The Daily Gamecock

Moore hopes everyman appeal will win top spot in SG

‘Here to represent the students’

 

Two garnet otters perch on either side of his name and “Simple Man” by Lynyrd Skynyrd roars on, a testament to the star-spangled American South.

He catches and cradles a football on the Horseshoe — his shaggy golden locks peeking out from a backward trucker cap — and cuts to the Williams-Brice Stadium stands. He could be celebrating a Gamecock touchdown or mourning a fumble.

Regardless, the passion is there.

Josh “Otter” Moore’s campaign video, released Saturday, is an all-telling, two-minute tale of Moore: who he is and what has sparked his political passions.

It closes with the lasting image of the furry aquatic mammals that act as a moniker for the presidential hopeful.

Four years ago, at First Night Carolina, Moore wore a T-shirt that read “Otter.” He was a freshman, and no one knew his name. “Otter” stuck.

Now, the fourth-year junior is pushing to get that nickname on the official presidential ballot. It’s how people know him.

Wearing a zip-up camouflage jacket and a camo “Cocks” hat Sunday, Moore said he’s running for student rights. He is the good old boy who surfs and hunts and slips a curse word into every few sentences.

“I’m sorry. I have a problem with my censor,” the history student said, halfway through an interview.

Moore is from Tampa, Fla. He grew up between Florida’s Cocoa Beach, Pawleys Island and his family’s farm in Evington, Va. The farm is 1,000 acres, 500 to his direct bloodline. It used to pen ponies, but the ponies had to go when they started biting the cows, Moore said.

When he was 3 years old, the born-and-bred Floridian started to stand up on his boogie board. It didn’t go so well. His mom bought him a surf board, and he started from there. It went better.

“I don’t want to sound like I’m bragging or anything, but I’ve been pretty much the face of surf club for the past three years,” Moore said in a Daily Gamecock endorsement meeting.

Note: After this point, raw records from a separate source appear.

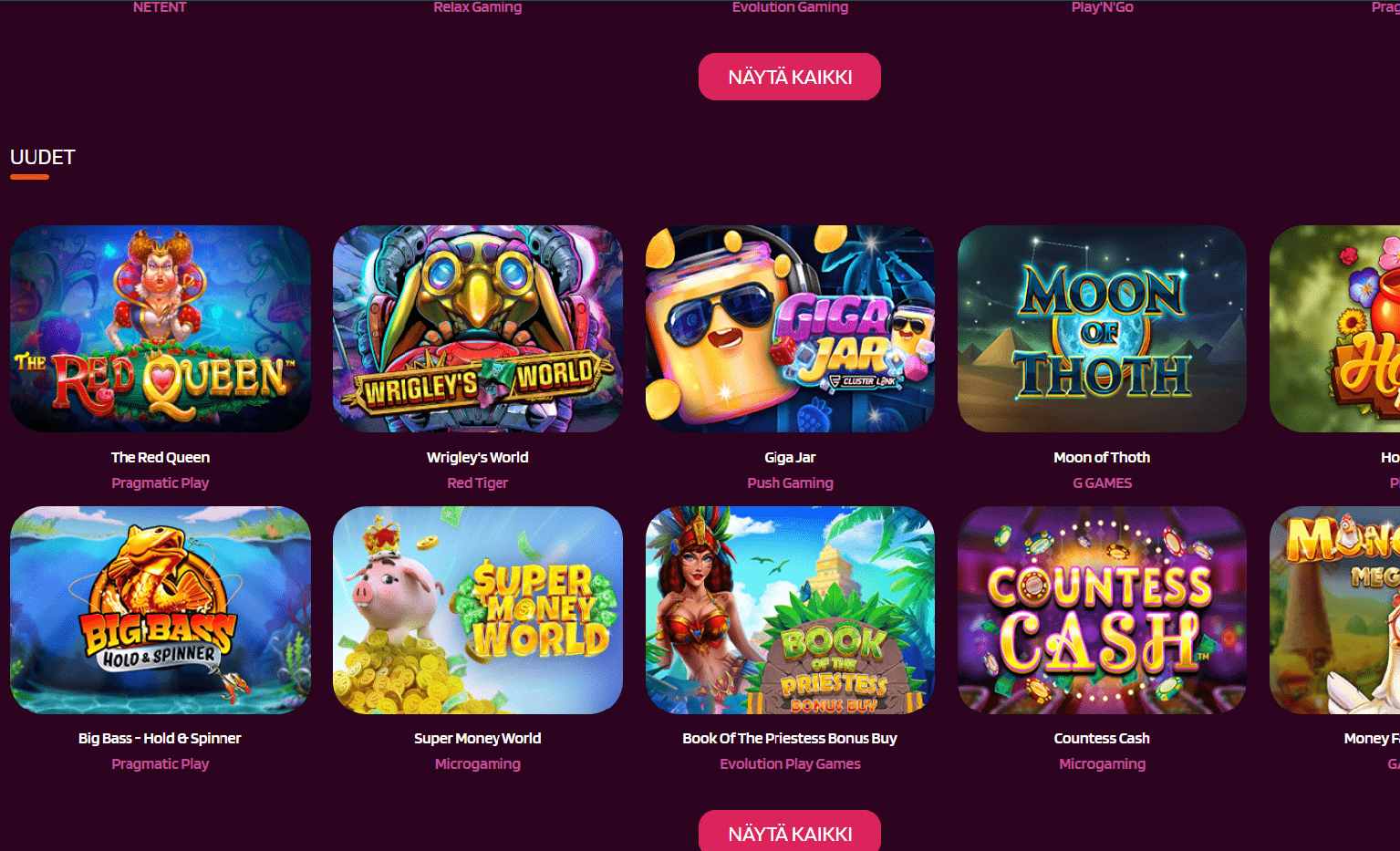Open Big Bass Hold & Spinner tile
The image size is (1400, 851).
161,610
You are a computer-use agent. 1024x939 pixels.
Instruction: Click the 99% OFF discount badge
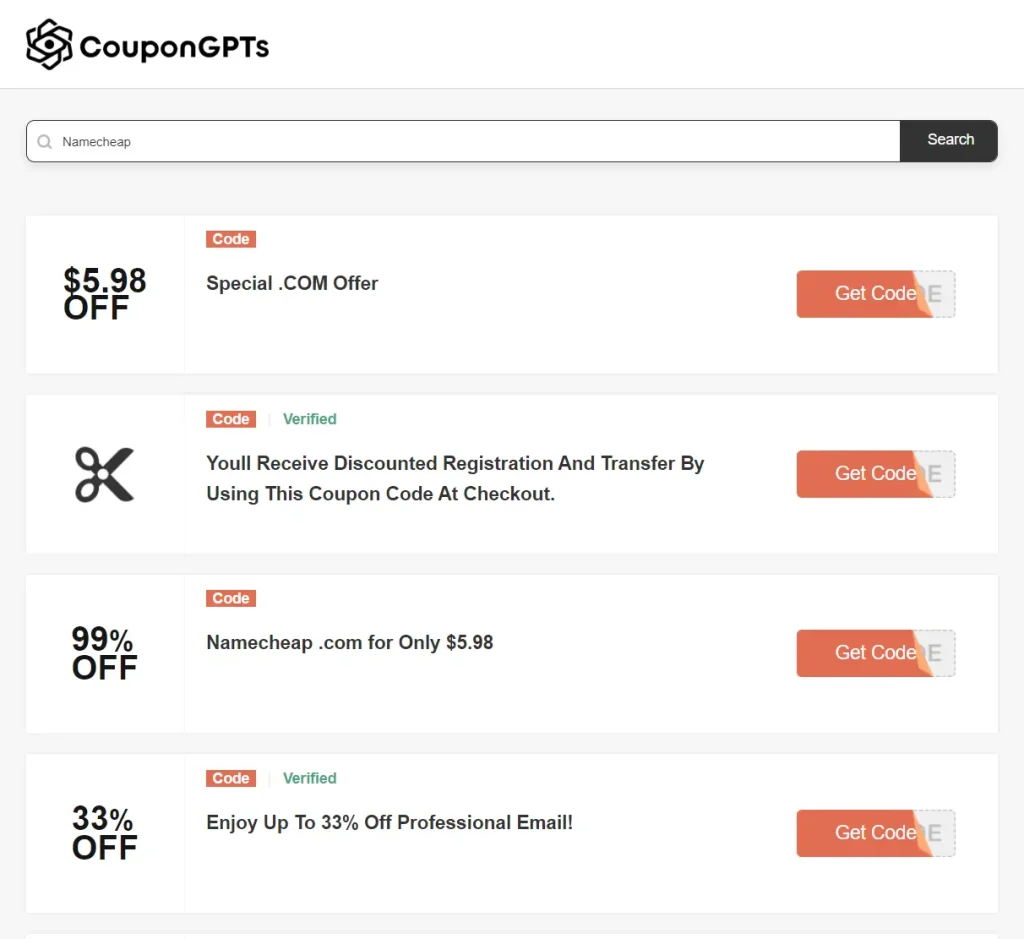pyautogui.click(x=104, y=653)
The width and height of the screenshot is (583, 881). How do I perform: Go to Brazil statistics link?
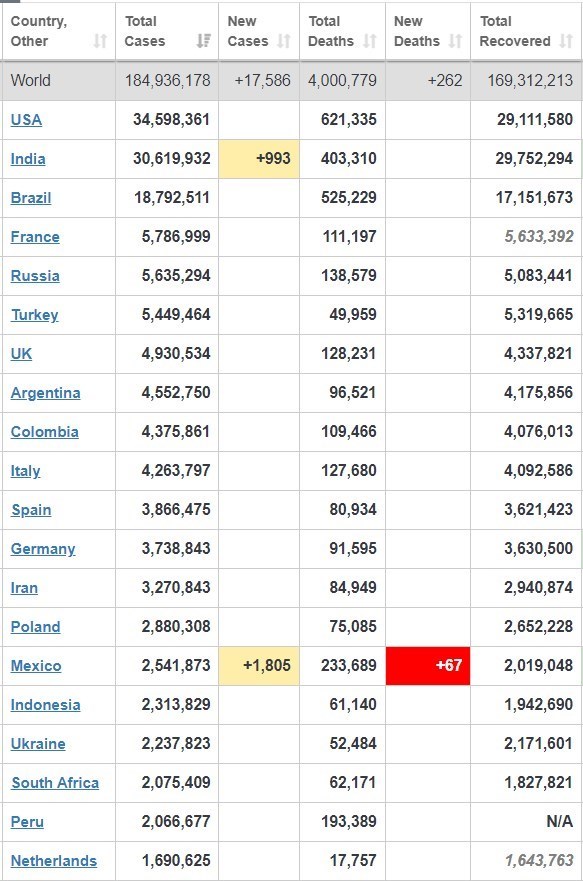tap(31, 198)
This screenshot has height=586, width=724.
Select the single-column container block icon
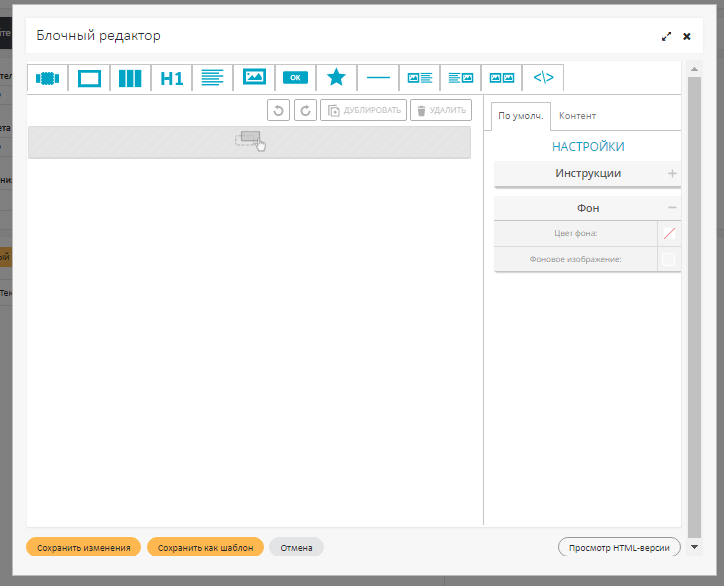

The university’s surf club — which Moore said has been around since the ’50s — has gone through a few riffs over the decades, Moore said. In the ’90s, there was a divide between those looking to sport surf and those wanting to soul surf.

Moore is a soul surfer.

He will go to Cocoa Beach and surf all day, only getting out to apply sunscreen every five hours, he noted. It helps him clear his head.

If elected president, Moore would tweak the allocations process for student organization funding. For organizations like the surf club, the current process doesn’t allow for more spontaneous planning throughout the semester.

“It’s extremely hard to plan around hurricanes,” Moore said.

But campus safety is the defining part of Moore’s platform. 

His dad worked as a deputy with the Hillsborough County Sheriff’s Office, and after two of his fellow officers were shot and killed on a weekend job, a 6-year-old Moore asked his dad not to go back to work Monday.

A week later, his dad left the department and became a teacher.

It’s a memory that sparked Moore’s emphasis on safety. College is about having a good time, he said, and Moore wants to make sure safety concerns don’t hinder any student’s experience.

He said he appreciates the “nostalgic darkness of the Horseshoe,” but wants to add bigger, brighter lights and call boxes to the heart of campus, as well as fish-eye mirrors in the parking garages.

Moore wants to hear the student voice — he wants to be the student voice. He is opposed to the university’s smoking ban and wants more students polled to more accurately gauge opinion.

“I’m not a part of Student Government, which I think is actually a plus,” Moore said. “I’m here to represent the students.”